The Jealous Filipino - Is Jealousy Part of Filipino Culture?

By Jeff Harvie November 26, 2020
The Jealous Filipino - Is Jealousy Part of Filipino Culture?

A dictionary definition of the word “jealousy” is the “mental uneasiness from suspicion or fear of rivalry, unfaithfulness, etc., as in love or aims.” In the American Heritage Dictionary, jealousy means “close vigilance”; in Webster’s Revised Unabridged, it is an ...

A dictionary definition of the word “jealousy” is the “mental uneasiness from suspicion or fear of rivalry, unfaithfulness, etc., as in love or aims.” In the American Heritage Dictionary, jealousy means “close vigilance”; in Webster’s Revised Unabridged, it is an “earnest concern or solicitude.”

Tie all these together and what do you have? An oft-stereotyped behaviour in Filipino relationships.

I say it not because I believe it, but because I’ve heard it, countless times, from university sociologists and from Westerners with Filipina wives and girlfriends (or boyfriends). Apparently, Filipinos are very hot-blooded.

You know that piercing look. You have seen that grit of the teeth. You hear that strain or that quiet rage in a voice that says, “Everything is okay,” especially when, to the person who utters it, something is, in fact, not okay.

“In no other country,” a British friend observed, “have I witnessed people going such great lengths to confirm their jealous suspicions: checking a lover’s cell phone on the sly, sifting through the other’s private E-mail.”

As a Filipino, I’d be none the more patriotic for saying this, but there’s something in my friend’s observation, I suppose, which rings painfully true. Just read the papers. On the front page, players in the political arena are bringing each other down (“fear of rivalry”), and officials are matched against others in fierce power struggles. In the showbiz and entertainment section, celebrity romances are sensationalised by introducing infidelity rumours: break up, make up, break up again. In the comics section, caricatures of various Filipino characters depict the dark comedy of love triangles and other infidelities. And stories written by metro beat writers often report a homicide in this barangay (the smallest administrative division in the Philippines) and that, carried out by an otherwise good-natured husband in a drunken fit of jealousy. Wives, too; one of the craziest headlines I’ve ever read was about a woman who castrated her philandering partner. (The thing eventually had to be sewn back to place.)

Ouch.

This is not to say that Filipinos are inherently murderous monogamists. It’s just that most are disposed to – well, express “earnest concern.”
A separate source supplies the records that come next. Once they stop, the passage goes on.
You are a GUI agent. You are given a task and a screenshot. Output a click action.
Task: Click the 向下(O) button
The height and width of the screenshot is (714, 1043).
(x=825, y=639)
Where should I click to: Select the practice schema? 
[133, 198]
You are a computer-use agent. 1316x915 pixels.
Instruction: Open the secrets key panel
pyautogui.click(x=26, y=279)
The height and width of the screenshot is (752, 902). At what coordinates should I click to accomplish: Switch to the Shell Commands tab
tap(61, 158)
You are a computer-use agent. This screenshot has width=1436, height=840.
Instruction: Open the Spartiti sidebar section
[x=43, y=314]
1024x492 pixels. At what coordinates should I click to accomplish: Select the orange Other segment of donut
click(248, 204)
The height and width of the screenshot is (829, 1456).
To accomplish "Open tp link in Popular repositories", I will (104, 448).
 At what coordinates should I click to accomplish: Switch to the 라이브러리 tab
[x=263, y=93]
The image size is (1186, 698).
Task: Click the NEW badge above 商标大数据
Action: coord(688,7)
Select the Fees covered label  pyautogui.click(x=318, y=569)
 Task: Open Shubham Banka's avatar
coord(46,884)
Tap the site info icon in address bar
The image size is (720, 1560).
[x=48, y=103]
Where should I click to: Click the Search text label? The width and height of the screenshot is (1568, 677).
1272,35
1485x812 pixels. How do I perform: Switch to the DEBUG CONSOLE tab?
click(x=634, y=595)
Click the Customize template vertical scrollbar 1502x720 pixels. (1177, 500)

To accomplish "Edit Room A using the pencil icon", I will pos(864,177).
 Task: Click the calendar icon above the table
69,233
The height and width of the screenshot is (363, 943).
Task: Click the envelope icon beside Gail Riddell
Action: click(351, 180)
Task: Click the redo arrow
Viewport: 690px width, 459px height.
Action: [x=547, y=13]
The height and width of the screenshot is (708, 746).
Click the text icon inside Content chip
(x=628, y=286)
Whether suspicions are warranted or unfounded is sometimes beside the point. Jealousy has its case-by-case origins, but here’s another important question to ponder: does it have a locale? Is it a weakness of the Filipino character? (Or – gasp – a strength?)

A closer look at the cultural makeup of the Philippines could shed some light. In a country that is predominantly Roman Catholic (majority of the 94-million-strong Philippine population have been baptized in a Catholic church) and with a soap opera culture that glamourises love forevermore, people here have learned to find security in faith and loyalty – and to fear the most minor departure from this norm. In a close-knit setting that emphasizes extended families, unconditional devotion to parents, and happy domesticity, many Filipinos nurture a great anxiety over abandonment. And in a tradition where love may exist without jealousy but rarely the other way around, the people here live to love the best way – perhaps the only way – they know how.

So don’t be surprised if you happen to have a Pinay sweetheart who cares for you hotly, uneasily, vigilantly. Instead be kind and thankful. In the dictionary of the Filipino, jealousy is the most twisted – and perhaps truest – form of flattery.